According to the text below on the pseudonyms of Greve/Grove, what name did Grove sign to his essay "Rousseau als Erzieher," published in Der Nordwesten in 1914?

## Source

===

TABLE
OF CONTENTS GREVE/GROVE'S OTHER
PSEUDONYMS TITLE/MAIN
PAGE
For
the very complex choice of the title "Fanny Essler" and
an identical joint pseudonym for Else and himself, Greve
must have been responsible. Though only two other pseudonyms,
F. C. Gerden and Konrad Thorer,[34] are
attested in his Insel correspondence, he assumed such a
wide range of identities for publications and travels alike
that Wolfskehl refers to him as a "Pseudologe" in
1902 (Wk,1938). To some extent, Grove maintained the old-standing
habit. The foremost and cleverest pseudonym he adopted
for his Canadian identity in 1912: with the elegant, minor
change from an "e" to an "o", and two
different given names, he shed his previous existence,
while maintaining his beloved initials "FPG".
When he submitted a list
of publications in support of his nomination for the Royal
Society of Canada, he stated that "there are a few
other anonymous or pseudonymous ... boks published under
a mask" (Letters,
341). When he placed his very first Canadian work, the
sprawling essay "Rousseau als Erzieher" in Der
Nordwesten in 1914, he simply signed "Fred Grove".
Eight years later, when he was about to publish his first
Canadian book, the nature essays Over Prairie Trails,
in 1922, he toyed with the idea of using the name "Andrew
Rutherford" as a pseudonym (Pacey, 1976, xxv).
This very name turns out to be a far more imaginative choice. It also appears
in relation with the title page of his unfinished novel typescript, Jane
Atkinson -- "by
Andrew R. Rutherford". In this text, Grove repeats the following cameo
scene from his 1905 Fanny Essler novel: Jane treasures a tortoise-shell
comb remaindered from a maiden aunt's variety store on Toronto's Yonge Street
-- Fanny/Else's aunt, Adele Blaurock, operates just such a shop on Berlin's
Friedrichstrasse, and tortoise-shell combs are mentioned as unsalable items
in that context as well.
The fictitious Rutherford
name is actually a veiled biographical reference to the
maternal Scottish grandfather of Greve's former friend
Herman Kilian, whose name was Andrew Rutherford-Clark,
and whose daughter's first name was Jane (Pacey, 1974, n.15). Given that
the projected Rutherford pseudonym also plays an important
role in Grove's fake Canadian biography, in which he
appropriates Kilian's entire family background for himself, it is
charged with almost as many intricate and multilayered
connections as Greve's "Fanny Essler" pseudonym
was some twenty years earlier.
Similarly, the title
of Grove's lost novel Felix Powell's
Career, "a college story with a multiple sexual theme" (Letters,
386), condenses artfully Greve's first names "Felix Paul" and
his first Meredith translation, Beauchamp's
Career which he had undertaken three decades earlier, in 1904. It
remained unpublished, unlike several other, less daring, Meredith translations.

===

## Information shown
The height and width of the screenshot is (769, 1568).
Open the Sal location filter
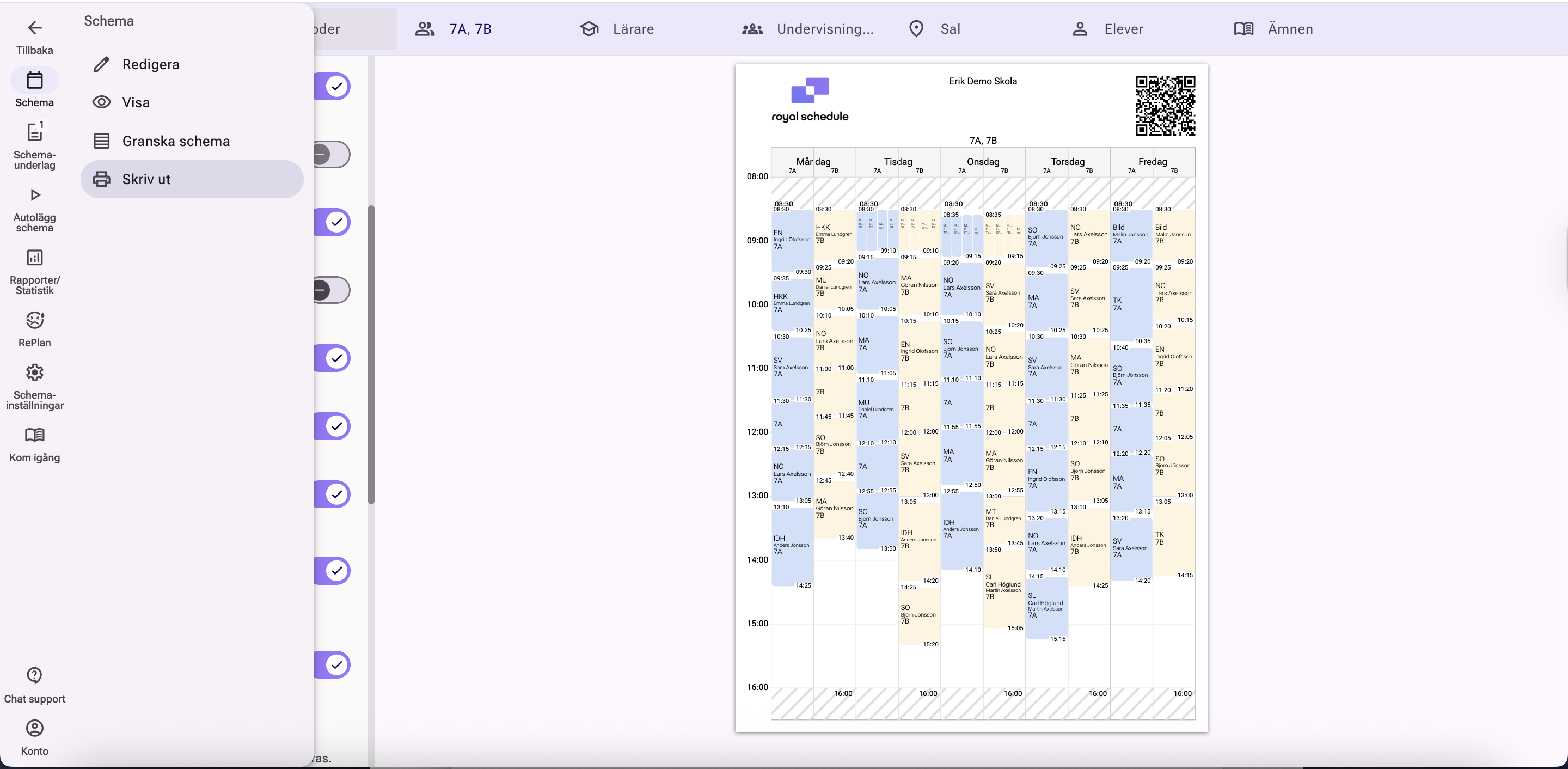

===

## The response
He signed it "Fred Grove."